On Jun 5, 11:41 pm, Mike Berger wrote:
They filed a petition. Do you really think it rationalizes
your original comment as quoted below? Do you have inside
information on how much was being asked for royalties?

....

It's pretty clear from the sequence of events and from interviews that
the original business plan did not include manufacturing saws but
licensing the technology and that the prime inventor and his investors
envisioned a much more receptive audience from the major manufacturers
than they received.

That the petition was filed at the time it was and would have had the
effect if enacted upon of legislating the requirement to use their
device (as there was/is no other that would meet the criterion laid
out in the petititon) would have certainly provided them w/
significant leverage to obtain the licensing agreements they hadn't
been able to achieve otherwise.

One does, of course, have to impugn motives, but it's relatively easy
to understand how the conclusions are reached.
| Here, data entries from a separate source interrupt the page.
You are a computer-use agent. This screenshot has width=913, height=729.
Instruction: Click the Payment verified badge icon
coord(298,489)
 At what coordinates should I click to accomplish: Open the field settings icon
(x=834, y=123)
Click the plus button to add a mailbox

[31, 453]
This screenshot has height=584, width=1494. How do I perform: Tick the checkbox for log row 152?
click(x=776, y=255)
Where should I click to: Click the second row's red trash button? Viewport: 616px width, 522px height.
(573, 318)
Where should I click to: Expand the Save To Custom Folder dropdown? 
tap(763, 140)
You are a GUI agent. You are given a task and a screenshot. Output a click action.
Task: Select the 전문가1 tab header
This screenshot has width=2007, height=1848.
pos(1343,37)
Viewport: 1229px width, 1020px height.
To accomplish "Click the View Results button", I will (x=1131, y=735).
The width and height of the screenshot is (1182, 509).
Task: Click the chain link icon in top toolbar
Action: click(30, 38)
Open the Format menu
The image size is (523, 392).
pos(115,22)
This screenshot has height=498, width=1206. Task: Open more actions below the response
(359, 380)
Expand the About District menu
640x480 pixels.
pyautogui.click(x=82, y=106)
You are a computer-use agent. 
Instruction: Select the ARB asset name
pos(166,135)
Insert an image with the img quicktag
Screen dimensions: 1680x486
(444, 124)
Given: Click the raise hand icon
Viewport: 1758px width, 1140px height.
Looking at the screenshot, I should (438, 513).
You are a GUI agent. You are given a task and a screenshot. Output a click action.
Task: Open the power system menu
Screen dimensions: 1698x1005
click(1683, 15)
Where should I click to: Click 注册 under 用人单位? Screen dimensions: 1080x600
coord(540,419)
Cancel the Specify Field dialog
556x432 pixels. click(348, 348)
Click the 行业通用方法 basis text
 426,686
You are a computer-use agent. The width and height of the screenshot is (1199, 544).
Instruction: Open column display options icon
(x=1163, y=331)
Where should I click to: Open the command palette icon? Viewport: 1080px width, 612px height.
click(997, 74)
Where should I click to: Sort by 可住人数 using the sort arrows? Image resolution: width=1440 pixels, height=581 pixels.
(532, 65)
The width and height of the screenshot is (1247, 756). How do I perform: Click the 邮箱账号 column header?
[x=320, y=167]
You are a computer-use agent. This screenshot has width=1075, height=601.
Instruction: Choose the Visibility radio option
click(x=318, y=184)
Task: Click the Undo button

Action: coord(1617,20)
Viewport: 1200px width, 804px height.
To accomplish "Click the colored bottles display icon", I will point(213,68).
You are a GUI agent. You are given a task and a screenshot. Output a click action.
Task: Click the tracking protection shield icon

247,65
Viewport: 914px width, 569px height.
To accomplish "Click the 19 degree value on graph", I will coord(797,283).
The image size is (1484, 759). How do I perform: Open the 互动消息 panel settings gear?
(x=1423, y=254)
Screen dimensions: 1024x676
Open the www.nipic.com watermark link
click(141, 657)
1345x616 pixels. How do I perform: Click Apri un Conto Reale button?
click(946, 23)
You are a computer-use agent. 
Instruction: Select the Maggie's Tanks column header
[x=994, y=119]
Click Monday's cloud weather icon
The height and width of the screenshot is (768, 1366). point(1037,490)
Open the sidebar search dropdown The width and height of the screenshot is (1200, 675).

Whether they're truly
accurate or not isn't so easy. "Greed" perhaps has a stronger
connotation than the true motive force, but it certainly isn't
difficult to conclude that there was a strong interest in gaining a
return on the significant investment which had been made in the
product and the (what must have been almost overwhelming)
disappointment and undoubtedly some anger over not having it accepted
widely.

One has to presume that if the licensing fees were sufficiently low
one of the manufacturers might have bought it simply as a competitive
edge whether they actually chose to incorporate it in a product or
not. That, of course, wouldn't be in the best interest of the
inventor/investors, so one again has to assume the fees were high
enough to at least be part of the decision process in deciding to
reject the technology in toto. Of course, it's likely that the
licensing costs were only a small part of the overall decision -- I
personally expect that the consideration of potential liability issues
was more than likely the overriding factor that ended up being a "deal
breaker" but I'm also sure you'll never get a manufacturer to agree to
that.

So, my take is that "greed" is perhaps too simplistic a total
characterization but I'm almost equally upset of the technique of
trying to use legislation/regulation to force the acceptance of a
product as the poster to whom you're responding. I'm for the
marketplace settling such competitive issues, not the regulators. Now
that they have entered the market on their own I've begun to mellow a
little, but I still fret over what CPSC may eventually do w/ the
petition...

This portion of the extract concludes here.